Andrew returned to Aberystwyth in 2009 as a PhD student with working title 'The long term dynamic response of Greenland’s outlet Glaciers to climate change'. His current research involves obtaining and processing a wide variety of remotely sensed data sets covering South-West Greenland. Future work will include integrating ground-based data with the existing satellite based observations.
Christine Dow is a second year Ph.D student at Swansea University. Her main research focus is subglacial hydrology. Christine graduated from her undergraduate degree in Physical Geography at the University of Edinburgh in 2006 with an MA (Hons).

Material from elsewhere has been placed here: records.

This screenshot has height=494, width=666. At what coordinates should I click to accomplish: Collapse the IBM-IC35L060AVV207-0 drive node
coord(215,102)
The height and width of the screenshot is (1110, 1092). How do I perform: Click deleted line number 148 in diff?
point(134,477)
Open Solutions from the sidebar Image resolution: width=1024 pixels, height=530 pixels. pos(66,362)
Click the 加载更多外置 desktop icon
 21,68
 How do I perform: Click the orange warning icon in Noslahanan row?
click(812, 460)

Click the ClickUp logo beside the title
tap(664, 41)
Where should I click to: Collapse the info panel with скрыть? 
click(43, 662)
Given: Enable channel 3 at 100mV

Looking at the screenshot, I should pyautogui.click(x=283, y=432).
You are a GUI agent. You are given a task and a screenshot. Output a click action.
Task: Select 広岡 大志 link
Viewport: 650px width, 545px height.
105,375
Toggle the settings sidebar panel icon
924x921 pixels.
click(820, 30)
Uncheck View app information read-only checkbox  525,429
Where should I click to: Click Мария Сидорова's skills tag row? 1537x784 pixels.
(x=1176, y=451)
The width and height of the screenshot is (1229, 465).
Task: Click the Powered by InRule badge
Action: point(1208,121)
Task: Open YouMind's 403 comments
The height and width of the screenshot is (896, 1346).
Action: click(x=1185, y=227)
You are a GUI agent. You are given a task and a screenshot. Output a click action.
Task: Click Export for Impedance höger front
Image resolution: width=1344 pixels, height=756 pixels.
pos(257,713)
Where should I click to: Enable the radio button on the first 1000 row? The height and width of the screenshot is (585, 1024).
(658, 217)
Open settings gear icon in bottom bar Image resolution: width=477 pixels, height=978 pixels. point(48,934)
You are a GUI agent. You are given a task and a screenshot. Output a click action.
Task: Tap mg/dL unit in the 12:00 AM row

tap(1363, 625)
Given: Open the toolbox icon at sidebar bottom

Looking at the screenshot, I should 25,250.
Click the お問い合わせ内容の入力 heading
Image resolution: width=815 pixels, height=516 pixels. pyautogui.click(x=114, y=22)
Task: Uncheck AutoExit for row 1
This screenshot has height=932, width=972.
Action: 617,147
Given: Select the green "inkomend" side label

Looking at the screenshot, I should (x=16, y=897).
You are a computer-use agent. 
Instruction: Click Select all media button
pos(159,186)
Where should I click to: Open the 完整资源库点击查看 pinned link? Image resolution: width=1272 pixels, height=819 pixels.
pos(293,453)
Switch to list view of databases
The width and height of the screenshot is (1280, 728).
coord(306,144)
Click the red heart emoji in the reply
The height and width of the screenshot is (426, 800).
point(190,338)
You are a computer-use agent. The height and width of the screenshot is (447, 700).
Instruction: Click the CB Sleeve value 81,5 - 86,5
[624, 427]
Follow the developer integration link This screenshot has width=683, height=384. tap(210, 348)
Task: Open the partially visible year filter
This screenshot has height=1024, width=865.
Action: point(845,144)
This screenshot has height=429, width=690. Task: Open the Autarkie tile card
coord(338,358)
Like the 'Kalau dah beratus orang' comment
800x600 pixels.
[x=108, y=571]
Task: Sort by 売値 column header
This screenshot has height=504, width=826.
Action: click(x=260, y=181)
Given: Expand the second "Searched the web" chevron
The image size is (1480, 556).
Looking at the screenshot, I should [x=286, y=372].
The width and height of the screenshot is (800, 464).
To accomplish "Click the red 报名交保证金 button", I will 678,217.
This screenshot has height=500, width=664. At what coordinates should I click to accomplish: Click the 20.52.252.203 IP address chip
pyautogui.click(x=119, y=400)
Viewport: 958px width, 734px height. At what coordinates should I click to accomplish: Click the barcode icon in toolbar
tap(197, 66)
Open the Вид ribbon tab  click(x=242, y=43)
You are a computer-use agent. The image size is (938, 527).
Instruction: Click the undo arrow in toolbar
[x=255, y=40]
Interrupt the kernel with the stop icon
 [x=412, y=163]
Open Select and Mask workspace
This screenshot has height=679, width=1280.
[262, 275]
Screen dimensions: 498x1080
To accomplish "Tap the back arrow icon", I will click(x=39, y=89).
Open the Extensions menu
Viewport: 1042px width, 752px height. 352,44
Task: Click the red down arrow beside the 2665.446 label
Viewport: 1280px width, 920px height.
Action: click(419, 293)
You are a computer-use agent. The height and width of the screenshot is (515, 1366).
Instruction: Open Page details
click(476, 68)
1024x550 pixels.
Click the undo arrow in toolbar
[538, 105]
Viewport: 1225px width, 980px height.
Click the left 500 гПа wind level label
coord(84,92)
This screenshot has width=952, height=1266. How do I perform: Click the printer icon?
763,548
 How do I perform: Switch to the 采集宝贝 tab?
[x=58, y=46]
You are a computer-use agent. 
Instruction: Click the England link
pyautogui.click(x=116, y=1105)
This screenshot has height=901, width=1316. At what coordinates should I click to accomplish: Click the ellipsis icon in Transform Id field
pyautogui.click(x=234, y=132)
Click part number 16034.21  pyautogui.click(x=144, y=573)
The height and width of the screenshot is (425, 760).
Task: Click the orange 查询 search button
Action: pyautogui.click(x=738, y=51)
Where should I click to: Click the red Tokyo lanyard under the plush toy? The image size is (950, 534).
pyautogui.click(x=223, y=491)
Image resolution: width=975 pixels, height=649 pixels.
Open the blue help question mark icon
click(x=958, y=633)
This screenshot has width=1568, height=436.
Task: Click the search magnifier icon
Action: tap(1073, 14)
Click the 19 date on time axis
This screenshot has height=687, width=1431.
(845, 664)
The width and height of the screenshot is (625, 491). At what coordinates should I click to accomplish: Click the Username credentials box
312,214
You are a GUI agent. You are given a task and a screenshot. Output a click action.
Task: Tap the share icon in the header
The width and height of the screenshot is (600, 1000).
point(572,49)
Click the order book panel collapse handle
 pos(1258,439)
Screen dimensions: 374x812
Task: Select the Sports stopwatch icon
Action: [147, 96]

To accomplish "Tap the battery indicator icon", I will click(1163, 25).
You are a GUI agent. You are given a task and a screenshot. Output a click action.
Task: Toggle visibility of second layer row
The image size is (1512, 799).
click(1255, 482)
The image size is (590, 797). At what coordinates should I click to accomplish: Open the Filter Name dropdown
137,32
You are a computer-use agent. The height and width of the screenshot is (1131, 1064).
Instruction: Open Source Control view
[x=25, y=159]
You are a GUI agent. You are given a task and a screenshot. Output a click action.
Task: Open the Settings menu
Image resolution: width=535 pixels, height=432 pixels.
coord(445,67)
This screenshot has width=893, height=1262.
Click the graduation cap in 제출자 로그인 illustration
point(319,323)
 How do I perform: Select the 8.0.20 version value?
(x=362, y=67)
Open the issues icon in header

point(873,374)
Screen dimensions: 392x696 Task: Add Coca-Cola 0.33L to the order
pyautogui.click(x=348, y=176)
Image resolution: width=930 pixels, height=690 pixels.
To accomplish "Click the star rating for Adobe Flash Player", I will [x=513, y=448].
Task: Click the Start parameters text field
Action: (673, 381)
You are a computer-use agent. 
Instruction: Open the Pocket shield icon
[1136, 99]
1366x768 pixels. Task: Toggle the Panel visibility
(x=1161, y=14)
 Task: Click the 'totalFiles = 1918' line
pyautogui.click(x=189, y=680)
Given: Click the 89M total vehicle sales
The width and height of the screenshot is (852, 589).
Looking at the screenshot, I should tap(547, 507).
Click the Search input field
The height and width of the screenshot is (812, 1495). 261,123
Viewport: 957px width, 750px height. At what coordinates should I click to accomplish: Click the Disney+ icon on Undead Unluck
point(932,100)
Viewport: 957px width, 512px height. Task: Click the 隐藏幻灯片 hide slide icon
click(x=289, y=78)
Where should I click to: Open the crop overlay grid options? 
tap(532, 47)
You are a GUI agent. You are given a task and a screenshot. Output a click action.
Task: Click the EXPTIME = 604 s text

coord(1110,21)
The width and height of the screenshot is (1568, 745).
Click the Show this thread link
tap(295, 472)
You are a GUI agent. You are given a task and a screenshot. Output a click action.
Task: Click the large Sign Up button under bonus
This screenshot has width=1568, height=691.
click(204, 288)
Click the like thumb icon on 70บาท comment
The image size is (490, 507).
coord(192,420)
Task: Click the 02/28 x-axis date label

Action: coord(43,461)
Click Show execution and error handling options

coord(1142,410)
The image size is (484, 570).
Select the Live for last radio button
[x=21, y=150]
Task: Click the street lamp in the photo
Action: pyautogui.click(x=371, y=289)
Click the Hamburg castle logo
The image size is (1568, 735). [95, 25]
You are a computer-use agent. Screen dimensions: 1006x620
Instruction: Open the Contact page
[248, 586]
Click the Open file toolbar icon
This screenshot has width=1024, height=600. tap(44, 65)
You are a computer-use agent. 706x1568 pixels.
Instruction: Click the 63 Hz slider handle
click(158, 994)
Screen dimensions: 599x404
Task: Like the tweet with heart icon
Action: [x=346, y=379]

She then went on to complete an M.Sc in Earth and Atmospheric Sciences at the University of Alberta in 2009 working with Dr. Jeff Kavanuagh, with her research focus primarily on the subglacial hydrology of overdeepened cirque glaciers. In 2010, Christine began her PhD at Swansea University supervised by Bernd Kulessa, modelling the development of subglacial hydrological systems in the vicinity of rapidly draining supraglacial lakes.
I have been a Ph.D student in glaciology since September 2010, and am responsible for collecting, processing and analysing ice-penetrating radar data. My project will contribute to understanding the regional scale connections between subglacial hydrology, ice flow and melt-water production, as well as assessing the controls on surface-to-bed melt water routing and how the basal hydrological system responds to variable inputs of melt water.
Captain of SV Gambo / Ph.D student - Aberystwyth University
I am interested in the flow dynamics, stability and climatic response of glaciers and ice sheets. This has led to that my research involves studies of glacier mass balance, thermodynamics and the coupling between dynamical and hydrological processes on glaciers and ice sheets. I work mostly with collecting, processing and interpreting geophysical and remote sensing data and the assmilation of these data into glaciological models.
Ph.D student - Stockholm University, Sweden
I'm a PhD student at Stockholm University and am currently investigating supra-glacial lakes using remote sensing data. My project will contribute to the understanding of supra-glacial changes both within an individual melt season but also over decadal time scales.